BEGIN PASSAGE SHOWN

Drarry Fic Rec: Part Ten
Arguably the pinnacle of vulnerable angst: Draco and Harry colliding, in sixth year. This is a Set of stories taking place during school, with the boys on opposite sites of a brewing war.
Love Spells by FeelsForBreakfast
1,763 words, E
It doesn’t start with a kiss. Or a punch. Neither of those. It begins with a look, lingered, held.
Obsessive (Compulsive) by @xylodemon
6,643 words, M
Harry dreams in red and white.
On open wounds by asofthaven
16,592 words, M
In which Harry Potter and Draco Malfoy end a war. No, not that one.
_
Denude by Faith Wood
4,172 words, E
What if the Sectumsempra scene had a greater impact on Harry and Draco?
Hurt for the Right Reasons by @lqtraintracks
4,571 words, E
Everything was so cocked up. He just wanted this one thing. He wanted to hurt for the right reasons for once.
'Love Spells', 'Obsessive (Compulsive)' and 'On open wounds' all include a not-quite-love affair between Harry and Draco during the events of the sixth book, with all the mistrust and antagonism such a relationship encapsulates. 'Denude' and 'Hurt for The Right Reasons' are deliciously intimate, hard and smutty one-shots, that are enriched by the canon dilemma.

END PASSAGE SHOWN
BEGIN DATA SEGMENT

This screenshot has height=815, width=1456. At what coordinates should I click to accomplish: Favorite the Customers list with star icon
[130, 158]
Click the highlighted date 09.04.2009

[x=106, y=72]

END DATA SEGMENT

_PROBLEMS_:
**A.** Extract the part of the Drarry fic rec list from "Obsessive (Compulsive) by" to "the canon dilemma.", copying it word for word.
**B.** Write a continuation of the Drarry fic rec list that picks up after its final sentence.
The material placed after the Drarry fic rec list comes from a different source.

_ANSWERS TO THE PROBLEMS_:
**A.**
Obsessive (Compulsive) by @xylodemon
6,643 words, M
Harry dreams in red and white.
On open wounds by asofthaven
16,592 words, M
In which Harry Potter and Draco Malfoy end a war. No, not that one.
_
Denude by Faith Wood
4,172 words, E
What if the Sectumsempra scene had a greater impact on Harry and Draco?
Hurt for the Right Reasons by @lqtraintracks
4,571 words, E
Everything was so cocked up. He just wanted this one thing. He wanted to hurt for the right reasons for once.
'Love Spells', 'Obsessive (Compulsive)' and 'On open wounds' all include a not-quite-love affair between Harry and Draco during the events of the sixth book, with all the mistrust and antagonism such a relationship encapsulates. 'Denude' and 'Hurt for The Right Reasons' are deliciously intimate, hard and smutty one-shots, that are enriched by the canon dilemma.

**B.**
'Love Spells‘ is just pure poetry. Every sentence is a punch to the gut, which you’ll take with gratitude. The phrase "love is a closed fist" still haunts me. 'Obsessive (Compulsive)’ is also beautiful, but cruel and perfectly encapsulates Harry’s fixation on Draco. His struggle between righteousness and surrender to carnal desire is visceral here. ’On open wounds‘ deals with their mutual inability to leave it (the other) alone. They just keep clawing at each other until it becomes a caress.
'Denude’ has some wonderful bargaining with intimacy. I love how Harry basically considers "having" Draco a struggle between himself and Voldemort, even though their hold on him couldn’t be more different. With 'Hurt for the Right Reasons‘ this Set also includes a story from Draco’s POV. It has lovely abandon, taunts and rough sex, but it leaves you with a hopeful feeling.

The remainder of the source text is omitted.